§ **Fragment**
+++++
Excuus: er volgt nu een stuk over een mooie vondst die echter alleen van belang is voor degenen die echt álles van Betje Wolff willen weten. Het gaat over pensioenen en het achterhouden daarvan. Geen toeslagenaffaire, maar toch ook toen al een wantrouwige overheid die een uitkering waar de weduwe recht op had achterhield, waarschijnlijk omdat ze op de zwarte lijst van patriotten stond. Dat was geen bestaande lijst, maar wel een die in het hoofd zat van ambtenaren die gingen over de uitbetaling van pensioenen. En die daarom een reden zochten om de uitkering te kunnen stoppen.
Hoe komt het dat ik nog iets vind terwijl de tekst van mijn biografie al bij de uitgever ligt? Tja, zo gaat dat. Ik moest een archiefstuk fotograferen dat ik graag als illustratie wilde opnemen – met illustraties ben ik nu bezig. Ik vroeg in het Nationaal Archief archiefstukken aan uit 1795 – en vond daarbij iets uit 1790!
Toen de man van Betje Wolff in 1777 overleed, daalden haar inkomsten flink. Adrianus Wolff verdiende 600 gulden per jaar. Na zijn dood kon ze rekenen op een pensioen van 100 gulden per jaar van de overheid, en van de Classis in Edam kreeg ze 50 gulden per jaar. Wolff had aan de Classis jaarlijks een bijdrage betaald voor het weduwenpensioen.[1]
Dat geld had Betje, die na Adrianus dood was gaan samenwonen met Aagje in De Rijp, hard nodig. Dat veranderde in 1781 en het jaar daarna, toen zowel Aagje als Betje rijk werden door erfenissen en bovendien verkochten hun romans goed.
+++++
§ **Gegevens**
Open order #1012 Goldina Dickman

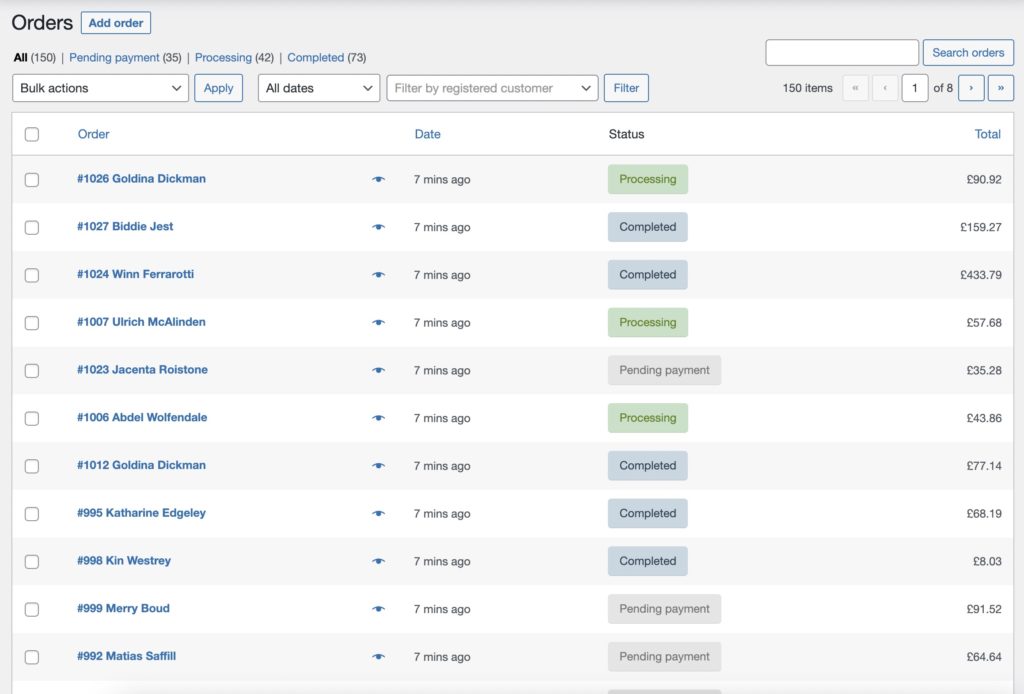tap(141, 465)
+++++
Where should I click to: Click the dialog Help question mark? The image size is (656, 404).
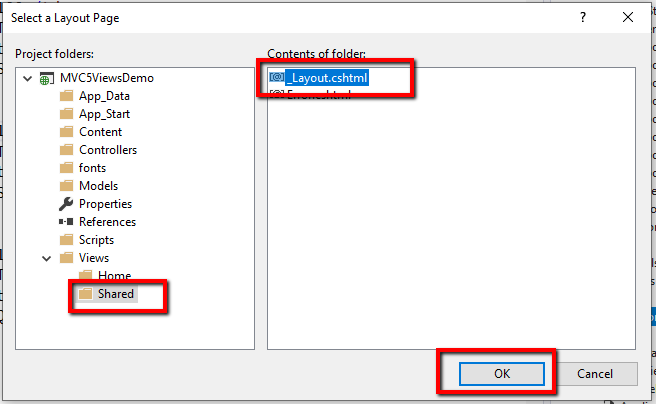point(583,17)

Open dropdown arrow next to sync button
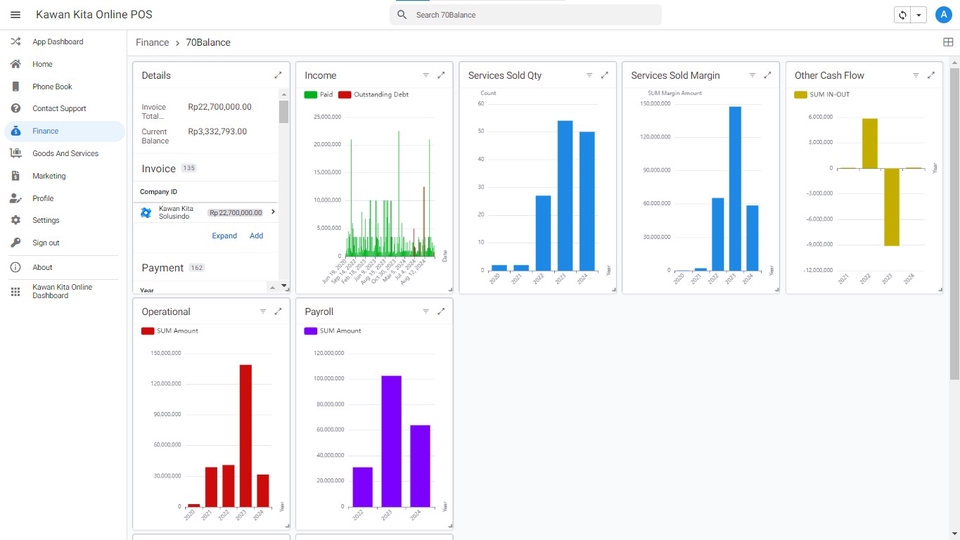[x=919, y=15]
+++++
Geef uit het fragment over Betje Wolff letterlijk de passage weer vanaf "Toen de man" tot en met "hun romans goed.".

§ **Antwoord oefening**
Toen de man van Betje Wolff in 1777 overleed, daalden haar inkomsten flink. Adrianus Wolff verdiende 600 gulden per jaar. Na zijn dood kon ze rekenen op een pensioen van 100 gulden per jaar van de overheid, en van de Classis in Edam kreeg ze 50 gulden per jaar. Wolff had aan de Classis jaarlijks een bijdrage betaald voor het weduwenpensioen.[1]
Dat geld had Betje, die na Adrianus dood was gaan samenwonen met Aagje in De Rijp, hard nodig. Dat veranderde in 1781 en het jaar daarna, toen zowel Aagje als Betje rijk werden door erfenissen en bovendien verkochten hun romans goed.